Meine nasse Jacke trocknet auf der Heizung des Aufenthaltsraumes vor sich hin. Ich befühle einen Ärmel. Nach wie vor kalt und klamm.
Mein Kittel hängt über meiner Stuhllehne, vor mir auf dem Tisch liegt ein halbgelöstes Kreuzworträtsel.

Ein Kollege und Freund von mir kommt in den Raum und bringt den Desinfektionsmittelgeruch des Krankenhausflures mit herein.

"Na, Aushilfe? Schon wieder faul am rumsitzen?", begrüßt er mich scherzend und läuft direkt zur Kaffeemaschine.

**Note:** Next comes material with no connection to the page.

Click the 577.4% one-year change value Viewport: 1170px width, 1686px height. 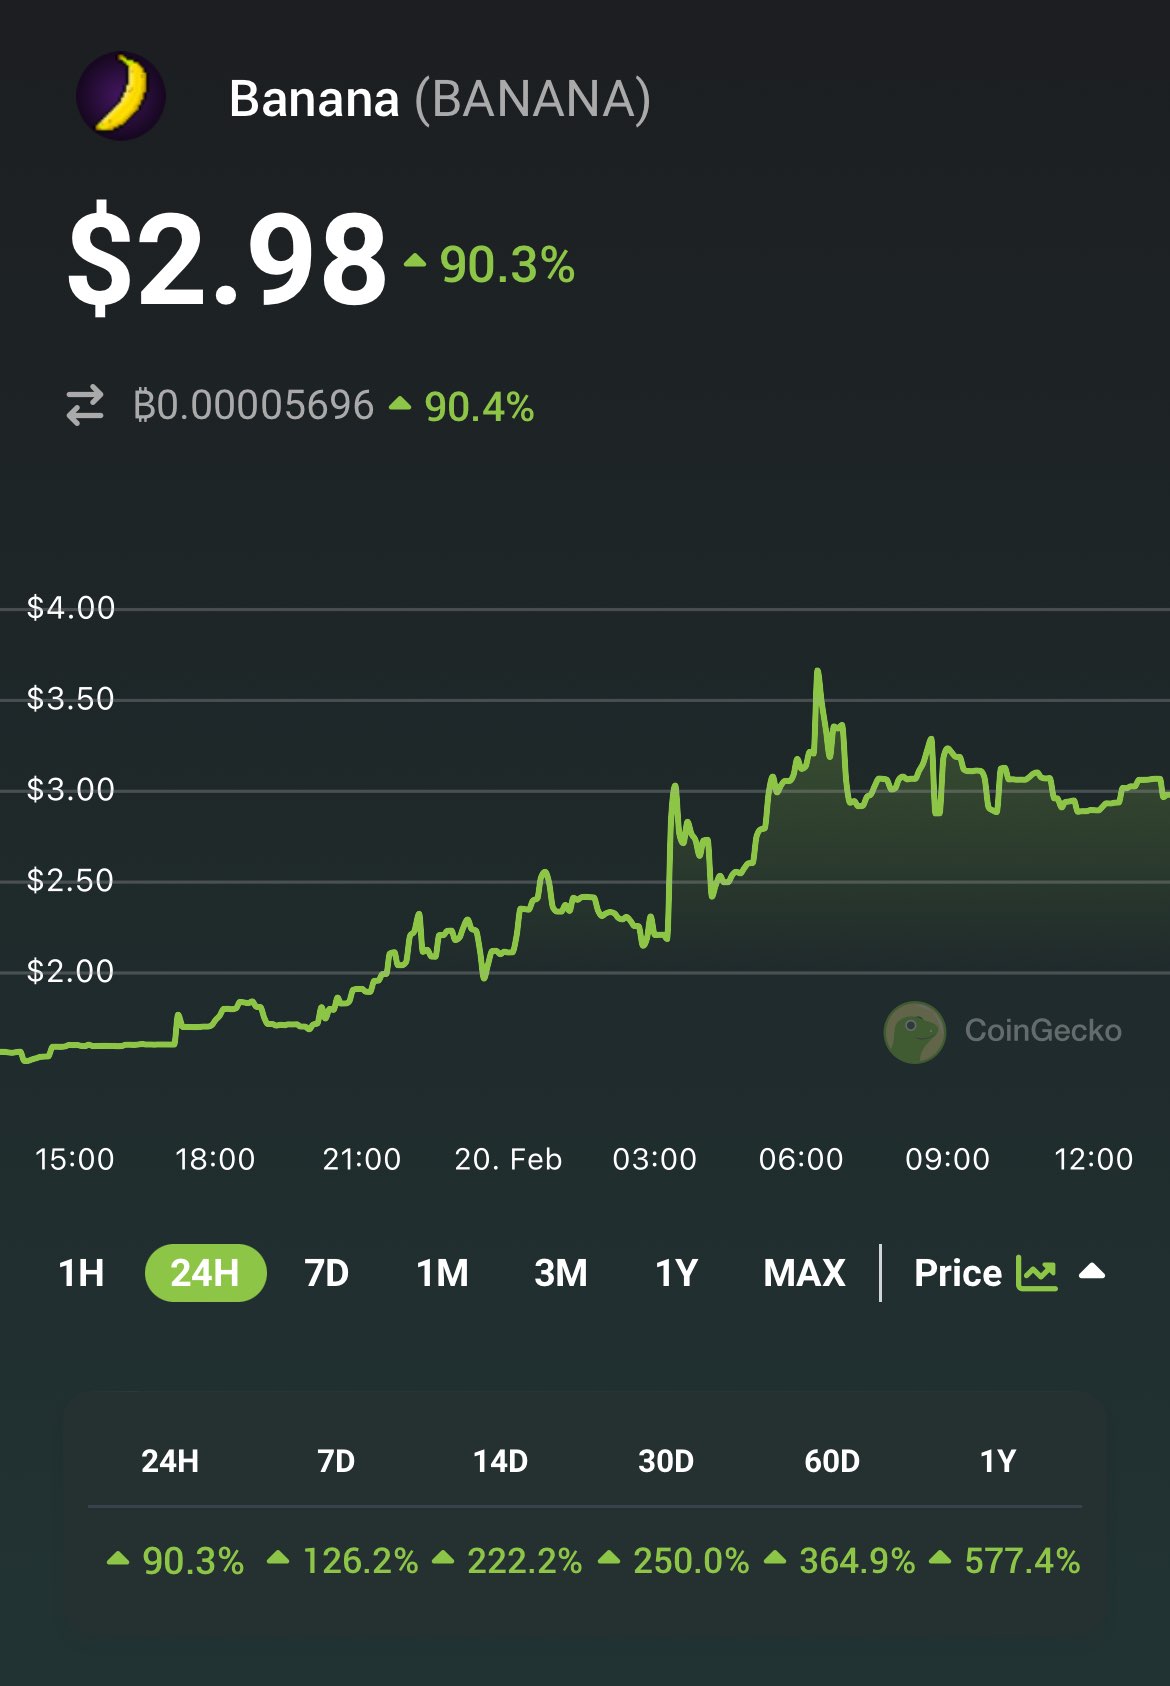tap(1021, 1561)
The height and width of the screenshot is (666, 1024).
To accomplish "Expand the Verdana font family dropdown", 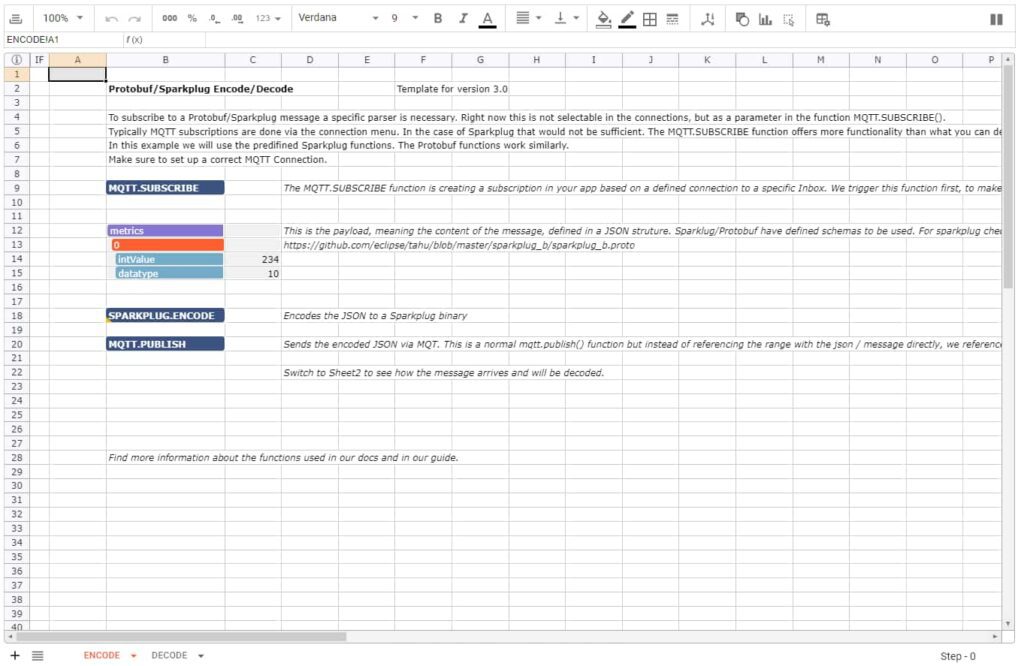I will [x=338, y=18].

"Ich freue mich auch dich zu sehen, Jimin. Und nein, ich habe Pause. Ich darf das.", antworte ich ihm, ohne von meinem Rätsel aufzusehen.
Er werkelt an der Kaffeemaschine herum.

"Willst du auch nen Kaffee?"

"Ja, warum nicht...Mensch, gibt's doch nicht, dass das hier nicht aufgeht!", fluche ich vor mich hin.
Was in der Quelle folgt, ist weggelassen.